Colombia está buscando liderar a nivel global este cambio de dinámica. Por eso, señala la necesidad de avanzar en la regulación de mercados como el cannabis de uso adulto y los usos no psicoactivos de la hoja de coca. Además, el nuevo enfoque de tratamiento al fenómeno de las drogas en el país tiene en cuenta la importancia de buscar un diálogo con las comunidades a la hora de implementar políticas en los territorios.

Hallazgos y recomendaciones

Dentro del informe de la ACNUDH hay hallazgos que alimentan la conclusión de que la criminalización y la prohibición han sido ineficaces, pues, por décadas, esa dinámica no ha podido lograr el objetivo de alcanzar una “sociedad libre de drogas”. 

Colombia tiene una mención especial dentro del informe. El documento resalta la elaboración de una nueva política sobre drogas con un enfoque menos represivo y de seguridad, y da relevancia al hecho de que en el Acuerdo de Paz entre el Gobierno y las Farc-EP haya quedado explícitamente un capítulo dedicado a la “solución al problema de las drogas ilícitas”. Por último, destaca que el Informe Final de la Comisión de la Verdad recomienda transitar hacia un modelo de regulación de todas las drogas, desmilitarizar las políticas relativas a los cultivos declarados ilícitos, crear espacios para dialogar sobre los efectos de las políticas de drogas y buscar formas de atenderlos.

A nivel global, entre los principales aspectos y recomendaciones que revela el informe, destacamos:

  • La militarización para controlar a las drogas ha sido un motor de la violencia estatal.
  • Por su ineficacia, se sugiere la abolición de la pena de muerte por delitos relacionados con las drogas, así como revisar condenas que puedan reducirse.
  • Evidencia que las leyes desproporcionadas que se han creado para abordar el fenómeno de las drogas contribuyen al encarcelamiento masivo y por ende al hacinamiento en centros de detención y penitenciarias.
  • La creación de políticas de drogas debe entrar en diálogo con las comunidades, especialmente con grupos poblacionales marginados o discriminados como los pueblos indígenas y afrodescendientes, así como garantizar el enfoque de género inclusivo con las mujeres.
  • Velar que la erradicación de cultivos ilícitos no afecte negativamente la salud humana y ambiental; evitar las aspersiones aéreas por el evidente daño que ocasionan sobre la población y el medio ambiente.
  • Adoptar normativas responsables que logren eliminar los beneficios derivados del tráfico ilícito, la delincuencia y la violencia.
  • Considerar la posibilidad de crear un sistema normativo por el que se regule el acceso a todas las sustancias sujetas a fiscalización.
  • Adoptar políticas que reconozcan y fomenten los derechos de los consumidores, garantizando el acceso a la atención médica y a tratamientos voluntarios, consentidos e informados.
  • Se debe invertir e incentivar el desarrollo alternativo de las comunidades locales y asegurar que tengan medios alternativos de subsistencia antes de erradicar los cultivos ilícitos de los que depende su economía. 
  • Velar por que la asistencia financiera y técnica que se preste para llevar a cabo operaciones de lucha contra las drogas no deriven en violaciones de los derechos humanos.

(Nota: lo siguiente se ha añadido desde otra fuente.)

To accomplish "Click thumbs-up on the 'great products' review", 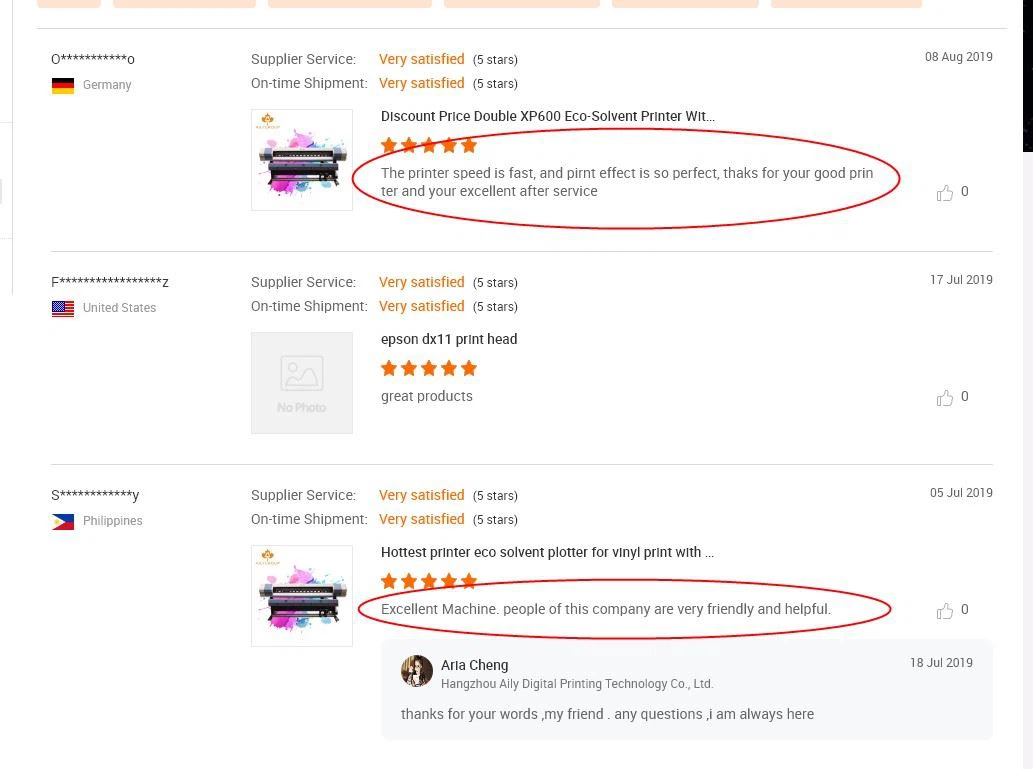I will tap(945, 398).
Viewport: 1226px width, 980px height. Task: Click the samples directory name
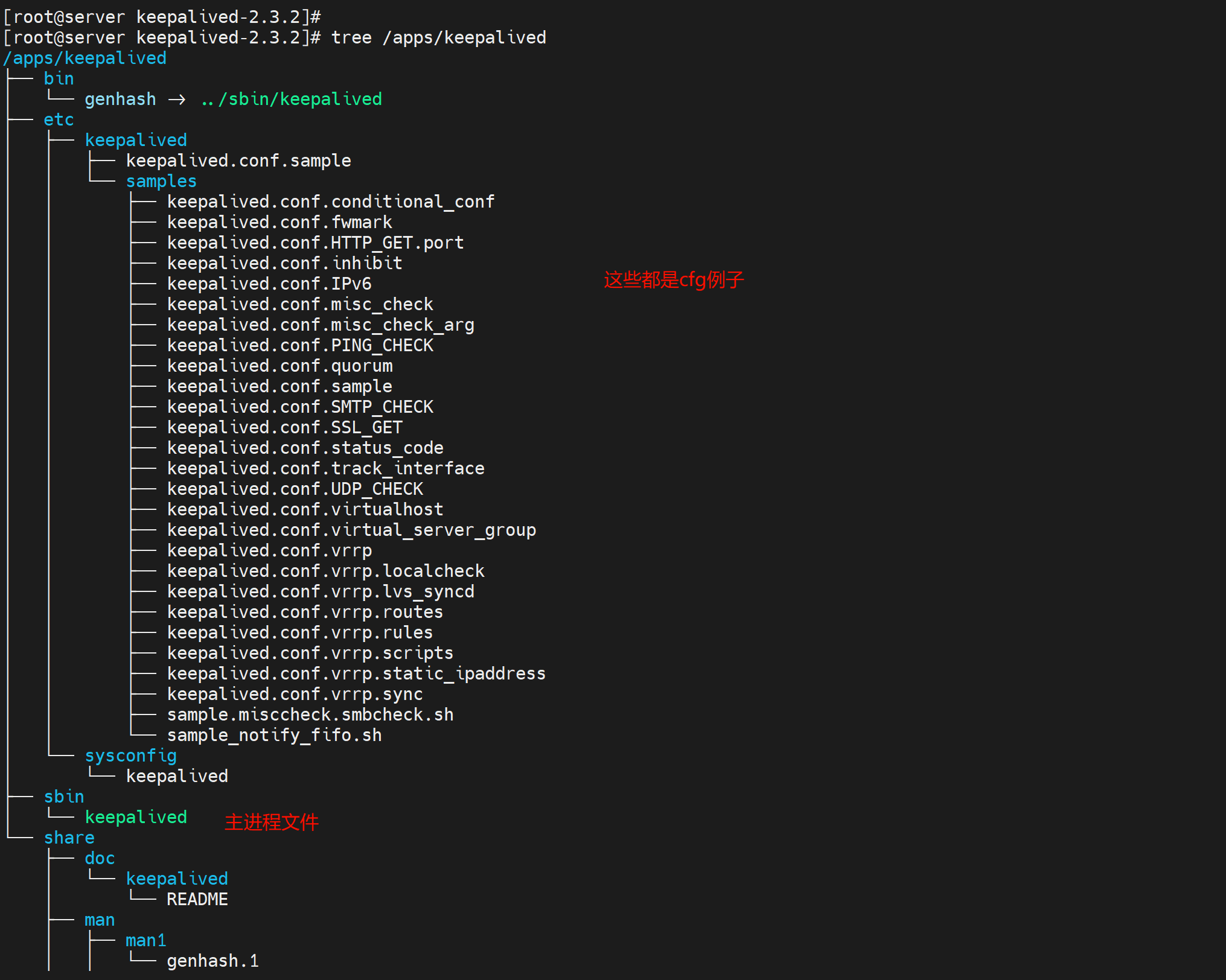161,181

El informe de la ACNUDH está en sintonía con las recomendaciones que desde Dejusticia elevamos al Alto Comisionado. Nuestras preocupaciones tenían estrecha relación con mitigar los daños causados por la política de drogas, como las aspersiones aéreas con glifosato, la falta de medidas para reparar a las comunidades afectadas (incluyendo la colaboración de los Estados que financian dichas políticas). De igual manera, abogamos por un cambio en la manera de medir y evaluar el respeto por los derechos humanos en las políticas de drogas, así como el reconocimiento de poblaciones marginadas, como el campesinado y las personas que trabajan en el sector rural, para que sean incluidas en el desarrollo de medidas para enfrentar el fenómeno.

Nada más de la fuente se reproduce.